1 milione di bambini rifugiati nei campi profughi. Questa è l’ultima stima redatta nel rapporto di Save The Children che descrive la situazione in Sira. Scampati alle bombe, rifugiati nei paesi vicini, vivono in condizioni disumane.
Un numero 10 volte superiore rispetto all’anno precedente.
7 mila bambini uccisi, dall’inizio del conflitto ad oggi. E non è che la punta di iceberg, perché i morti in questo paese vengono registrati senza alcuna indicazione circa l’età.
Due anni e mezzo di guerra civile, cecchini che sparano a persone in fila per il pane, bambini dimenticati.
Save the Children è in prima linea nei campi profughi per dare assistenza alla popolazione rifugiata, ma spesso l’assistenza vacilla, il numero dei richiedenti aiuto è esagerato, un esodo che non è destinato a interrompersi, ora che i negoziati di pace sono in stallo.
Provviste sempre meno sufficienti, bombardamenti, combattimenti nelle strade di tutte le maggiori città siriane stanno stringendo il paese in una morsa senza scampo.
Le Nazioni Unite ha richiesto alla comunità internazionale aiuti per 3,7 miliardi di euro, due terzi dei quali non ancora arrivati.

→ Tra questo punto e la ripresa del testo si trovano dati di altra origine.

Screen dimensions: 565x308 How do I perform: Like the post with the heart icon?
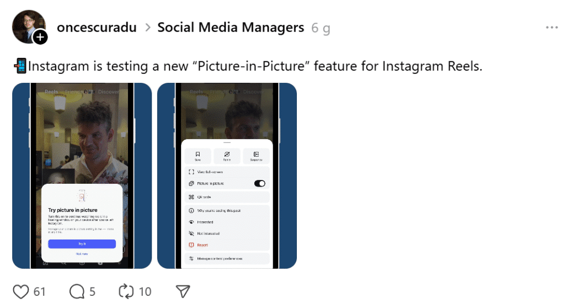[20, 291]
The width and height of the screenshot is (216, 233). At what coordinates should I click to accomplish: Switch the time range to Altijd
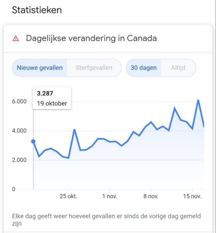[178, 68]
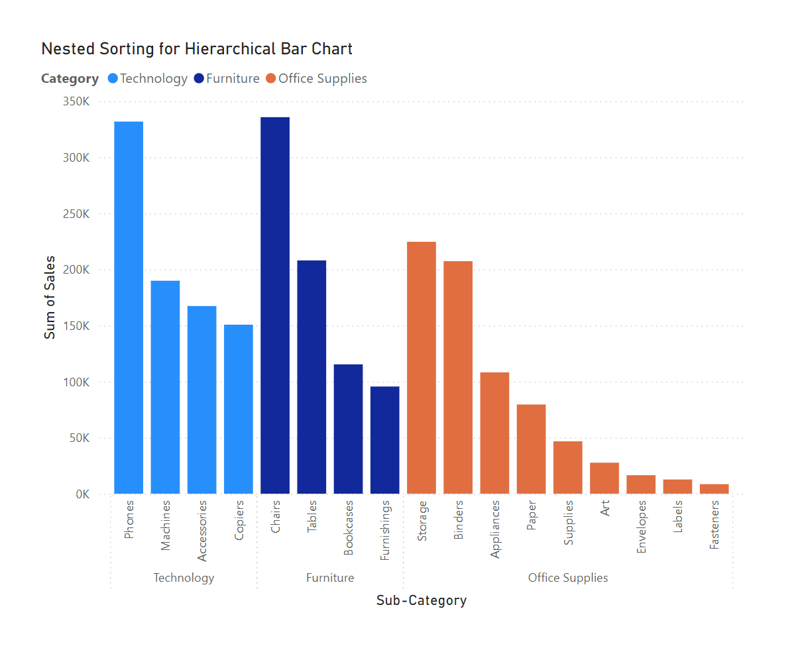Click the Sum of Sales axis title

click(50, 298)
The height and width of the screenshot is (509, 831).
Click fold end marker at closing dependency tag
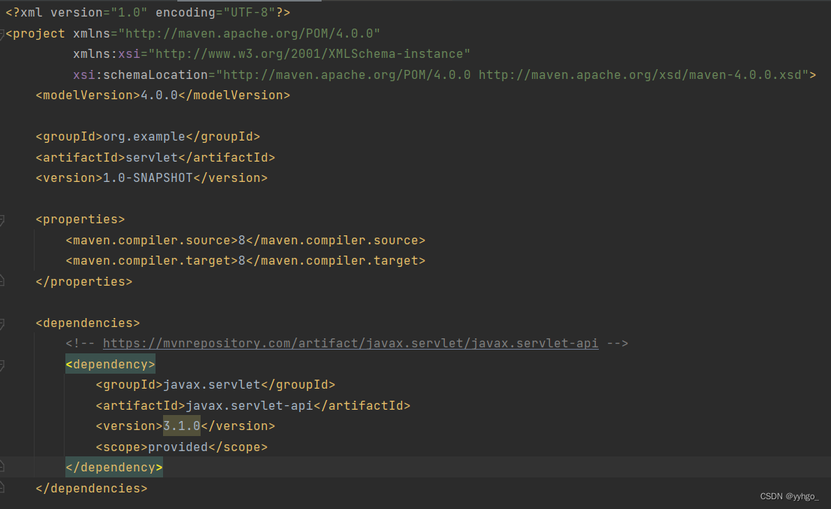2,468
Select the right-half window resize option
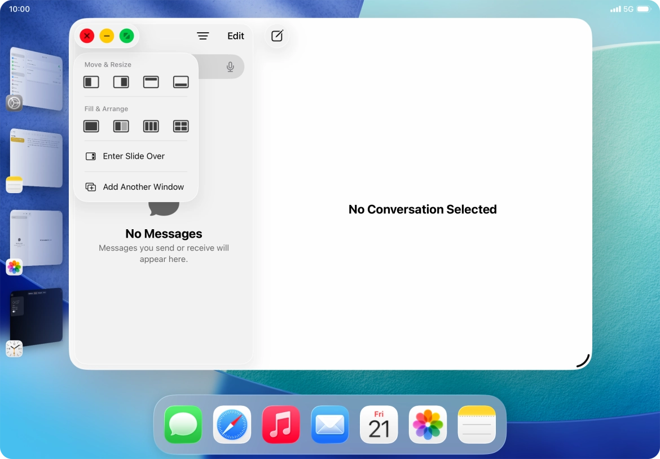 click(x=121, y=82)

Roger Hearn, Regional Director di Save the Children per il Medioriente ha affermato: “E’ sconcertante che il mondo intero sia rimasto fermo a guardare la morte di 7.000 bambini e la fuga di un milione di loro, costretti ad abbandonare paese terrorizzati, traumatizzati, spesso soli, avendo perso per sempre o smarrito genitori e famigliari. Questa non è una crisi che possiamo ignorare, non è destinata a esaurirsi. Il disastroso dramma dei rifugiati che la guerra siriana ha prodotto peggiora sempre più velocemente, molto più in fretta della capacità di far fronte a un’emergenza di questa proporzioni. E’ indispensabile che i leader mondiali possano garantire un accesso umanitario all’interno della Siria. Quali terribili statistiche dobbiamo ancora registrare prima che a questo orrore sia messa fine?”
Sabeen, un nome di fantasia, è una ragazza di 20 anni rifugiata in Libano a causa della guerra siriana. Aveva due fratelli, Mohammad e Omar. I due fratelli più piccoli, 17 e 16 anni, erano usciti una mattina dalla loro casa per cercare del pane. Cominciano i bombardamenti, e i due cominciano a saltare tra i palazzi per evitarle. Mohammad, il più piccolo viene colpito da una scheggia che penetra nella guancia e raggiunge il cervello. Omar lo carica su un camion e cerca di raggiungere il primo villaggio per dare soccorso al fratello. Ad un check point il camion viene fermato, i militari ( o cecchini) gli sparano addosso. Omar tenta di proteggere il fratello coprendolo col suo corpo, ma viene colpito. Omar muore, Mohammad, dopo un giorno di ricovero in un ospedale muore a causa della mancanza di cure e medicine.
“Ho tanti ricordi dei miei fratelli –dice Sabeen– ma da quando siamo stati costretti a scappare non ci siamo potuti portare dietro niente.“ L’unica cosa, a ricordare il passaggio su questa terra dei due fratelli, un cellulare, che Sabeen stringe come un cimelio.
E come Sabeen, ancora troppi i profughi che hanno storie simili da raccontare.